Finally, the priority of the repeated content is additionally reduced according to the cache list adjacent to the RSU, so that space waste caused by redundant cache can be effectively reduced, and the cache efficiency is improved.
Drawings
Fig. 1 is an organizational chart of a pre-caching strategy according to the present invention.
FIG. 2 is a flowchart of deep reinforcement learning modeling according to the present invention.
FIG. 3 is a flow chart of deep reinforcement learning agent training according to the present invention.
Fig. 4 is a flow chart of federal learning in accordance with the present invention.
Fig. 5 is a flowchart of the RSU pre-caching according to the present invention.
Detailed Description
In order to make the objects, technical solutions and advantages of the present invention more apparent, the present invention will be further described in detail by examples and drawings.
The method comprises the steps of carrying out deep reinforcement learning to model an edge cache environment, integrating trained model parameters by using a federal learning framework, and carrying out pre-caching by an RSU (remote subscriber Unit) through a local intelligent agent.

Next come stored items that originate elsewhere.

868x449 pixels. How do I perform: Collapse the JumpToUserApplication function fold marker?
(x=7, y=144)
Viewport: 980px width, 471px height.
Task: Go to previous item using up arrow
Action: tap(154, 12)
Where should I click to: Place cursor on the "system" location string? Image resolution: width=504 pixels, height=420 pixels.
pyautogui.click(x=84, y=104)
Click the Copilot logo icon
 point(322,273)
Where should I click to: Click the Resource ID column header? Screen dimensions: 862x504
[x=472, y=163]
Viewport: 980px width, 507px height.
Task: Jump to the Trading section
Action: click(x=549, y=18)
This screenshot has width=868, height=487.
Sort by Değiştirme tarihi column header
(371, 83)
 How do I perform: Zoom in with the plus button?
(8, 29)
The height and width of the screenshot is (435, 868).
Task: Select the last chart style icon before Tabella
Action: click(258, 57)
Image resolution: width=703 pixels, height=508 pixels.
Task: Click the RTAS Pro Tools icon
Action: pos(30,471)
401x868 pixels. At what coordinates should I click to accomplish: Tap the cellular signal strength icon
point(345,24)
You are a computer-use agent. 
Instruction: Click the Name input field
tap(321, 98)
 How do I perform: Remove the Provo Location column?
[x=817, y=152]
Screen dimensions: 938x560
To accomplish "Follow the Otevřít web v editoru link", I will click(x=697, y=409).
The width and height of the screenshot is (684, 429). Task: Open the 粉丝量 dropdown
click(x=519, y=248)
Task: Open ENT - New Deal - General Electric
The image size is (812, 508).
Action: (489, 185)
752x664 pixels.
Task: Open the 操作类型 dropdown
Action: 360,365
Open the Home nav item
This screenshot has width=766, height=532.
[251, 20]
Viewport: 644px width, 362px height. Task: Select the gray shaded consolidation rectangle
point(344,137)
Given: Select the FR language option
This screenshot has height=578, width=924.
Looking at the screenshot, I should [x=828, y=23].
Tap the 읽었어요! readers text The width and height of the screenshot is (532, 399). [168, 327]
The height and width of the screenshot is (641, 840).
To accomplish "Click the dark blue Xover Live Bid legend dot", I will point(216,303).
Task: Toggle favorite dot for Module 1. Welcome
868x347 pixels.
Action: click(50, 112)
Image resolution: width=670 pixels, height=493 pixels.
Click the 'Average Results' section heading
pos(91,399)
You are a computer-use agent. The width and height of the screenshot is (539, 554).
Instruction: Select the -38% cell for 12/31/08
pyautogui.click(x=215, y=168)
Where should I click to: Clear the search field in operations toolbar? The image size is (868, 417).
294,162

Referring to fig. 2, the specific implementation process of modeling the edge cache environment required for deep reinforcement learning is as follows:
step 1, counting historical moving paths of each vehicle in a preheating stage RSU.
And 2, respectively establishing a Markov chain-based movement prediction model according to the historical movement path of each vehicle.
And 3, uploading the position of each vehicle periodically by each vehicle, and enabling the RSU to obtain the current position l of each vehicletAs part of the state space.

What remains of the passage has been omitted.